> [The problem]
Copy out word for word the stretch of rows from the line containing "Locate my position" through the last row. Give only those lines.

------------

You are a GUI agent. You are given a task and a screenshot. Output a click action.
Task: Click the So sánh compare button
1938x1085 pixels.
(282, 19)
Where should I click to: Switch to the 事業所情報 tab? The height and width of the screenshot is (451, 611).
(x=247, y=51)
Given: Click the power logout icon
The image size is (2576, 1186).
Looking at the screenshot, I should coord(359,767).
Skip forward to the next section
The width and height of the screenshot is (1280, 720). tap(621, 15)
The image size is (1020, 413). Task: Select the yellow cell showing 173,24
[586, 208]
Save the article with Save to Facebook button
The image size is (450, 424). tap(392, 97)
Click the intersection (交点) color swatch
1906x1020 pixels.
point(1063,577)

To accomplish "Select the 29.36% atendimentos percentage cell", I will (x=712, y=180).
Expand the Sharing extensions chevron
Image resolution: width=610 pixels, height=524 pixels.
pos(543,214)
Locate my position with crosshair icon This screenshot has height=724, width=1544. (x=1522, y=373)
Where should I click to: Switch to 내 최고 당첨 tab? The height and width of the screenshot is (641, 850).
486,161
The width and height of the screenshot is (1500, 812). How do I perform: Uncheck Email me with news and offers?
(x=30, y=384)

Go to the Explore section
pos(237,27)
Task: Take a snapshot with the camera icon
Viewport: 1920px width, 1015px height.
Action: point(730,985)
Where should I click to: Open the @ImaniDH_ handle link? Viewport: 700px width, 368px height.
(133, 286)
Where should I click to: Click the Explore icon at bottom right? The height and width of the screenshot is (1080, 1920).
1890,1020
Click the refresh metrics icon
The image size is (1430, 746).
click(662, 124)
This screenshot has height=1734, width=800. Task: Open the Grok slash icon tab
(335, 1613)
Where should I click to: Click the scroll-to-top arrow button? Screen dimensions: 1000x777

------------

> [Result of this task]
Locate my position with crosshair icon This screenshot has height=724, width=1544. (x=1522, y=373)
Where should I click to: Switch to 내 최고 당첨 tab? The height and width of the screenshot is (641, 850).
486,161
The width and height of the screenshot is (1500, 812). How do I perform: Uncheck Email me with news and offers?
(x=30, y=384)

Go to the Explore section
pos(237,27)
Task: Take a snapshot with the camera icon
Viewport: 1920px width, 1015px height.
Action: point(730,985)
Where should I click to: Open the @ImaniDH_ handle link? Viewport: 700px width, 368px height.
(133, 286)
Where should I click to: Click the Explore icon at bottom right? The height and width of the screenshot is (1080, 1920).
1890,1020
Click the refresh metrics icon
The image size is (1430, 746).
click(662, 124)
This screenshot has height=1734, width=800. Task: Open the Grok slash icon tab
(335, 1613)
Where should I click to: Click the scroll-to-top arrow button? Screen dimensions: 1000x777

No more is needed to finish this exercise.